_DATA_.

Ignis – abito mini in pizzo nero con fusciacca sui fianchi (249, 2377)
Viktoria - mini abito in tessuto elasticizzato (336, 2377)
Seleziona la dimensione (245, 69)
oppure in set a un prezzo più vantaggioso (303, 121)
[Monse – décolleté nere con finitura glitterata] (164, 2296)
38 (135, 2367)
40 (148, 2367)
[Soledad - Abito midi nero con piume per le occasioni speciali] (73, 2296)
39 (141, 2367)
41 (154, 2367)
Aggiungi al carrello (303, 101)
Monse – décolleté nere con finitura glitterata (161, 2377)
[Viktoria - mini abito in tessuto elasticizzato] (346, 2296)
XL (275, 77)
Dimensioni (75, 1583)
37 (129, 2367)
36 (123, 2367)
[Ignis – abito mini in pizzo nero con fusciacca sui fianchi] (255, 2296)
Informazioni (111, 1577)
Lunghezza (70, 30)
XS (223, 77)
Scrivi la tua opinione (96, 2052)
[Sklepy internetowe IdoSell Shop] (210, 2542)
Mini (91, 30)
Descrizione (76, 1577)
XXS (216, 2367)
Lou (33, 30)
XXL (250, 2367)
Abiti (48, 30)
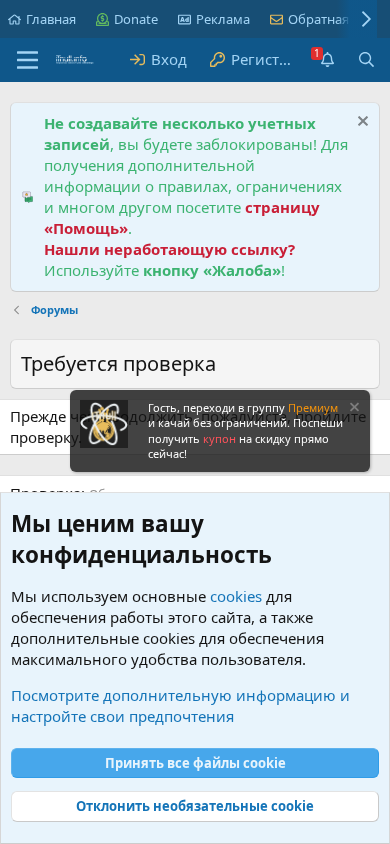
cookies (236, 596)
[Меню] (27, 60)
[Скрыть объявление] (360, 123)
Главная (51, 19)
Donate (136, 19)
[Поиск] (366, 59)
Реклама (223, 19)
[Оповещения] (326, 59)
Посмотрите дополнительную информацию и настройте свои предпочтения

_ACTION ITEM_. Give back precisely the lines above that start at the line containing "Aggiungi al carrello (303, 101)" and end at the line containing "Abiti (48, 30)", inclusive. No other lines belong in the output.

_SOLUTION FOR THIS TASK_.
Aggiungi al carrello (303, 101)
Monse – décolleté nere con finitura glitterata (161, 2377)
[Viktoria - mini abito in tessuto elasticizzato] (346, 2296)
XL (275, 77)
Dimensioni (75, 1583)
37 (129, 2367)
36 (123, 2367)
[Ignis – abito mini in pizzo nero con fusciacca sui fianchi] (255, 2296)
Informazioni (111, 1577)
Lunghezza (70, 30)
XS (223, 77)
Scrivi la tua opinione (96, 2052)
[Sklepy internetowe IdoSell Shop] (210, 2542)
Mini (91, 30)
Descrizione (76, 1577)
XXS (216, 2367)
Lou (33, 30)
XXL (250, 2367)
Abiti (48, 30)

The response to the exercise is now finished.